Compartment syndrome should be considered in the presence of increasing pain, especially pain on passive stretching of muscles, decreasing range of active finger motion or deteriorating neurovascular signs, which is a late phenomenon.
See also the additional material on complications and postoperative infections.
Compartment syndrome is a possible early postoperative complication that may be difficult to diagnose in younger children.
The presence of full passive or active finger extension, without discomfort, excludes muscle compartment ischemia.
If there are signs of a compartment syndrome:
If a definitive diagnosis of compartment syndrome is made, then a fasciotomy should be performed without delay.
Discharge from hospital follows local practice and is usually possible after 1-3 days.
The parent/carer should be taught how to assess the limb.
They should also be advised to return if there is increased pain or decreased range of finger movement.
It is important to provide parents with the following additional information:
For the first few days, the elbow and forearm can be elevated on a pillow, until swelling decreases and comfort returns.
The arm can be placed in a sling for a few days until the patient is pain free. Many children are more comfortable without support.
Early movement of the elbow and forearm should be encouraged as soon as the patient is pain free.
Formal physiotherapy is normally not indicated, but children should have a sheet of exercises to stimulate mobilization. See also the additional material on elbow stiffness.
The first clinical and radiological follow-up depends on the age of the child and is usually undertaken 4-6 weeks postoperatively.

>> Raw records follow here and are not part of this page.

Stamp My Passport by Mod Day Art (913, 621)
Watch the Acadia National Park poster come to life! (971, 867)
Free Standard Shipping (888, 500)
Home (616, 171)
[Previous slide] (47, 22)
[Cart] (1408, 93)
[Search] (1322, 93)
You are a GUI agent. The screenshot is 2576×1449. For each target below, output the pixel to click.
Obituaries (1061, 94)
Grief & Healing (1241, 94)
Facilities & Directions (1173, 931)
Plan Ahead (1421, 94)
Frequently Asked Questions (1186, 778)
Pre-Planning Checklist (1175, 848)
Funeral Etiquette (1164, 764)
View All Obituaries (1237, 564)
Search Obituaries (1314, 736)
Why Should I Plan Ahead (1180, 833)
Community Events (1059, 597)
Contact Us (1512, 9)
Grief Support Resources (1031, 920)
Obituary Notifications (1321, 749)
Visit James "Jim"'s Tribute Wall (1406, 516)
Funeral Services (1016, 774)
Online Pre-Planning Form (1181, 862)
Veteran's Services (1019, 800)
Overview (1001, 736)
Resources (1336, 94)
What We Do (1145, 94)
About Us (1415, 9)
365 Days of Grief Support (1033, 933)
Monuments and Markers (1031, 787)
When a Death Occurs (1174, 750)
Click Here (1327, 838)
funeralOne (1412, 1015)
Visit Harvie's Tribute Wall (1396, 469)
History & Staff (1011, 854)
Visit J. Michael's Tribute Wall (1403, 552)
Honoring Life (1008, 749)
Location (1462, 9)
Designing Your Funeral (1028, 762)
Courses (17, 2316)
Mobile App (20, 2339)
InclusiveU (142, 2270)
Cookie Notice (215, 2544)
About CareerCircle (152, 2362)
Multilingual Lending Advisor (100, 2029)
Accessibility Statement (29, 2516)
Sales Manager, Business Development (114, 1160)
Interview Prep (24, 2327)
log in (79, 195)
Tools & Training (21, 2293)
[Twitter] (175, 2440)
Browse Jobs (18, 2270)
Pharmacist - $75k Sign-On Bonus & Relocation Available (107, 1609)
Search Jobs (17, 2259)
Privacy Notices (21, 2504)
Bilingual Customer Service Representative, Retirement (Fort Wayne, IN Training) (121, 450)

At this point, the child should be able to move the elbow and forearm almost fully with some limited rotation caused by callus formation.
AP and lateral x-rays are required.
See also the additional material on complications and healing times.
Nail removal is delayed until the fracture has modelled completely and can be performed as a day case, under general anesthesia.
The nail end may slip under tendons and nerves. This may irritate the soft tissues and make it difficult to palpate the nail tip.
Exposure of the nail end should be performed under direct vision with small retractors.
In most cases, a small bursa forms over the nail tip. Once this bursa is opened, the end of the nail can be seen.
The nail can be removed with the extraction pliers, or a similar clamp. A strong needle holder is also useful.